Data items
- - - - -
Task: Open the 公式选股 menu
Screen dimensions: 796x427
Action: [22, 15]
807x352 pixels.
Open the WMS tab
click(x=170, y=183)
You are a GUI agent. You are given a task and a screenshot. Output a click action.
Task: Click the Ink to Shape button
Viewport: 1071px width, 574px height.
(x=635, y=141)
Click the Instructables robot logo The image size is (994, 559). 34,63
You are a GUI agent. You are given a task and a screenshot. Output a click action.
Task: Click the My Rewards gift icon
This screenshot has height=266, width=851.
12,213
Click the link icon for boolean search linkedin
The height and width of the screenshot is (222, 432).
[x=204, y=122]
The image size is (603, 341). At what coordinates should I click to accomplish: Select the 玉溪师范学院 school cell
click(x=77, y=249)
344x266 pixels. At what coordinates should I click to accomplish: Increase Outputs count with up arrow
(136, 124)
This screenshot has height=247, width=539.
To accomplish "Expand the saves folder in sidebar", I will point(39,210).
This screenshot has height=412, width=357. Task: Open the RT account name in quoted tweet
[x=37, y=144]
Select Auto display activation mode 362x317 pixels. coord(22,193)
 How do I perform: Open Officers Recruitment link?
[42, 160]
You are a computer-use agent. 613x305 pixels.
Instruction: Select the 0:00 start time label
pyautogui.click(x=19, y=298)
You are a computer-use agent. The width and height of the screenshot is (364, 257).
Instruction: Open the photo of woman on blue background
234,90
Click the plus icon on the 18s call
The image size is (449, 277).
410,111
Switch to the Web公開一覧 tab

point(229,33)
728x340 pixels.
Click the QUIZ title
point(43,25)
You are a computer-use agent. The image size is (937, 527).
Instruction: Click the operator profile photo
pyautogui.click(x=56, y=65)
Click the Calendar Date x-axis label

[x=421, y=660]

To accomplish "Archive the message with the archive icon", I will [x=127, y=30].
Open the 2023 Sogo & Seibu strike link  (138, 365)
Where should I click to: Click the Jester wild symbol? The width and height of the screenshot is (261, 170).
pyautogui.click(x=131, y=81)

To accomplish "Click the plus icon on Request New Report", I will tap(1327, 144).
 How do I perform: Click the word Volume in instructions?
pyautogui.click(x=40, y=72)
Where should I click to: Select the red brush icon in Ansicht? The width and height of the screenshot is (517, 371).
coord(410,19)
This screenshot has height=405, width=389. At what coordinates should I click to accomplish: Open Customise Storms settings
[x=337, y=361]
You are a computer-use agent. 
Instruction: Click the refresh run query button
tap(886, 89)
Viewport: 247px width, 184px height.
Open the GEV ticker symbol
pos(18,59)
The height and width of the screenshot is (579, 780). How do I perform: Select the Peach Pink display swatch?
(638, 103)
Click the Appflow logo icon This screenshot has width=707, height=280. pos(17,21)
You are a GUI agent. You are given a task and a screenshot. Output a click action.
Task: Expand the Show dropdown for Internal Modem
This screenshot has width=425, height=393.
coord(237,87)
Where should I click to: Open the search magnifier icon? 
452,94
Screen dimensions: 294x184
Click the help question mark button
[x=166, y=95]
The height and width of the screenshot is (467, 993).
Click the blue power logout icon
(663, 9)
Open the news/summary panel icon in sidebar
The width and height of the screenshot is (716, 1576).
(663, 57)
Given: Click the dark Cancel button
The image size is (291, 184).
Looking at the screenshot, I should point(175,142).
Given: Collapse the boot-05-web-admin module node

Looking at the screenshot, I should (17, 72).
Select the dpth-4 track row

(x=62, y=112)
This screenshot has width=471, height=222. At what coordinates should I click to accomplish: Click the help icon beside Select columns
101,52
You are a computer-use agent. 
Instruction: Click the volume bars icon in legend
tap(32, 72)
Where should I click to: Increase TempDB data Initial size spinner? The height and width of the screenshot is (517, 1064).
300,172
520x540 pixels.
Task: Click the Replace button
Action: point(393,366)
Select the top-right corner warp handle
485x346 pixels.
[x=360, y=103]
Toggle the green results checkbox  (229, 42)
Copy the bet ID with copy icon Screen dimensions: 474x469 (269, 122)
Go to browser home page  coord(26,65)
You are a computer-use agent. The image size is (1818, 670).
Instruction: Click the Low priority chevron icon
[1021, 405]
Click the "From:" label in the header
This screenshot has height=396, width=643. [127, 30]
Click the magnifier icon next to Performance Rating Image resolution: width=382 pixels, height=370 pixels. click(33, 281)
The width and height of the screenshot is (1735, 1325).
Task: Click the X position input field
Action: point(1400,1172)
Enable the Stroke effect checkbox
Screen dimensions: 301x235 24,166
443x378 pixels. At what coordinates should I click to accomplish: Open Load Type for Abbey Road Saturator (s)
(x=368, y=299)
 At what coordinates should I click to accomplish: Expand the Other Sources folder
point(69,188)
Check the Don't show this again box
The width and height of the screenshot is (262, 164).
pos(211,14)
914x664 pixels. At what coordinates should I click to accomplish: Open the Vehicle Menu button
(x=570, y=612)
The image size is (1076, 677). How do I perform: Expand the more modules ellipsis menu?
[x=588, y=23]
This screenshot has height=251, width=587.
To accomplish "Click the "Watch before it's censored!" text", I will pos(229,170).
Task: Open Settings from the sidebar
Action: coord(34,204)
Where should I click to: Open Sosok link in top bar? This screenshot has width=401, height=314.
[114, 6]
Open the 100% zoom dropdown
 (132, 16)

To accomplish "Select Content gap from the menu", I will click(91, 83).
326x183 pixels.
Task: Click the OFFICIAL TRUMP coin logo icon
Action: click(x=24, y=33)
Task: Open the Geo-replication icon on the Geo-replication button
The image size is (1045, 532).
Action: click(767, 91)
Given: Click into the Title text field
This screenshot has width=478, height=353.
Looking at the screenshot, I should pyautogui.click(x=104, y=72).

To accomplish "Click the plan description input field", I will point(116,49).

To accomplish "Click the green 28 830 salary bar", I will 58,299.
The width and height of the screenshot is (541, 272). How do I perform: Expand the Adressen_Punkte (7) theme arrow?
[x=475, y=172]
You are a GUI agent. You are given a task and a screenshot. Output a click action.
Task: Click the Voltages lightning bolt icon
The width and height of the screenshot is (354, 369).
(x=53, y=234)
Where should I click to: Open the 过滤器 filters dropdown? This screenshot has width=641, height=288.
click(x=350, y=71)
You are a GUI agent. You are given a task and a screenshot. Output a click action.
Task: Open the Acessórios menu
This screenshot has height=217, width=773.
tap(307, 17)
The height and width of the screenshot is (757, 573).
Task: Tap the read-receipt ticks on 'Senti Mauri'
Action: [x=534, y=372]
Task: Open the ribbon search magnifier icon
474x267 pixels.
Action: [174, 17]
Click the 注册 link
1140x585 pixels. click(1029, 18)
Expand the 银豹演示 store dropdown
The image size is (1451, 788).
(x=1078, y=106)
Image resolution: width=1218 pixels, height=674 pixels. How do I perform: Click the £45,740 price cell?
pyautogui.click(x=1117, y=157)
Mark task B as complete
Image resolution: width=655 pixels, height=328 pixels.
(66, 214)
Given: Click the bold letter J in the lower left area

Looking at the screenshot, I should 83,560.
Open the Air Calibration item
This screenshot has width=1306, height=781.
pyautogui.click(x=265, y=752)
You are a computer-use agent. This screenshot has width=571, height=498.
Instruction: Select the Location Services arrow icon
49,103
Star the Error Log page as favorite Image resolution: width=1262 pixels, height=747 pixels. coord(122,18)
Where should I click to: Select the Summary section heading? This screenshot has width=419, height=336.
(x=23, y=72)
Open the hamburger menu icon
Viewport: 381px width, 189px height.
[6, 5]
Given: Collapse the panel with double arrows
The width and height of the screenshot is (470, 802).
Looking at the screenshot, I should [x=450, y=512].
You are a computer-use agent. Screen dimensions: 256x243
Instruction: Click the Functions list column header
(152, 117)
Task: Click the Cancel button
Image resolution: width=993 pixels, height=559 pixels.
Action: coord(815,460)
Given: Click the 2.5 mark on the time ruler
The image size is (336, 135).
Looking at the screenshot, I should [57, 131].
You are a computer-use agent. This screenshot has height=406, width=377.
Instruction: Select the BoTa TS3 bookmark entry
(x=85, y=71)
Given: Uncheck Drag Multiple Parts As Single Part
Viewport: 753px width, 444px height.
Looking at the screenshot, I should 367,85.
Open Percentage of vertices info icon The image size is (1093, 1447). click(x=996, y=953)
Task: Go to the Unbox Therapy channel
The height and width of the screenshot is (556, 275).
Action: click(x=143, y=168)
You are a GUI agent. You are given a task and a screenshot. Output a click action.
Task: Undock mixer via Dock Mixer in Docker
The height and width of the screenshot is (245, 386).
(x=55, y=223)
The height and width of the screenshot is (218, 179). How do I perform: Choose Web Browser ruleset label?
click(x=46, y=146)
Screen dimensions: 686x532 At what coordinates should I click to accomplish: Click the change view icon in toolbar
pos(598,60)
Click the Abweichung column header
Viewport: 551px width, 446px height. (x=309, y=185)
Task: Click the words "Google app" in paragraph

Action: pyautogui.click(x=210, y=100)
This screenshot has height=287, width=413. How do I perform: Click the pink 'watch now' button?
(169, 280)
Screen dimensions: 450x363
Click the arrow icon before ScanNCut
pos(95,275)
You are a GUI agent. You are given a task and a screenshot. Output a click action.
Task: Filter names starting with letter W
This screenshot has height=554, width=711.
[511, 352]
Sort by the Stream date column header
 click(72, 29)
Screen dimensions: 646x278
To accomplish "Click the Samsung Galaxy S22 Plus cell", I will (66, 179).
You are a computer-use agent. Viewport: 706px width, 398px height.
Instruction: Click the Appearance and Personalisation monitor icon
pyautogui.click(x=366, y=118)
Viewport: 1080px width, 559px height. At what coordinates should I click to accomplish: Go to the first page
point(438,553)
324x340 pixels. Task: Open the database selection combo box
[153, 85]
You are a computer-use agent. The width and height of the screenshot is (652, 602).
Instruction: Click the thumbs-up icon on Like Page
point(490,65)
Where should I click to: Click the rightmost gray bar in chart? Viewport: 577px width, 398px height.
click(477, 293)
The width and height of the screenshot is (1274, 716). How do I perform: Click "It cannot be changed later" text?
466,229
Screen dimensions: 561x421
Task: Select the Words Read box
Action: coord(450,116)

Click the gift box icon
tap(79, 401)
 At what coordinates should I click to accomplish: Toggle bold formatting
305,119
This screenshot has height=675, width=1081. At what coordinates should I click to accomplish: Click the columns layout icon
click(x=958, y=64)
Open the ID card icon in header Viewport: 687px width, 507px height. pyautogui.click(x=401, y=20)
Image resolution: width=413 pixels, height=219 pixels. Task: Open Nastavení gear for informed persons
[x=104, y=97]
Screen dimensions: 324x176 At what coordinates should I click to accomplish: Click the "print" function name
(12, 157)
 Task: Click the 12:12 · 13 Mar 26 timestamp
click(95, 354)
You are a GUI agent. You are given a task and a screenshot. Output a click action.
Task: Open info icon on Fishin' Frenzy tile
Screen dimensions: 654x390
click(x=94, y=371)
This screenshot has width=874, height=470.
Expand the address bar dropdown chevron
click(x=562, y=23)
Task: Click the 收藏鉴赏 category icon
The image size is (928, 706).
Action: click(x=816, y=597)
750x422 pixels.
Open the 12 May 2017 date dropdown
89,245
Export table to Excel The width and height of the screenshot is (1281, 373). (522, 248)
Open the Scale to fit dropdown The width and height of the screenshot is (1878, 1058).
- - - - -
Task
Copy every line of the entries in which "panel" can be found.

Exercise answer
Open the news/summary panel icon in sidebar
Given: Collapse the panel with double arrows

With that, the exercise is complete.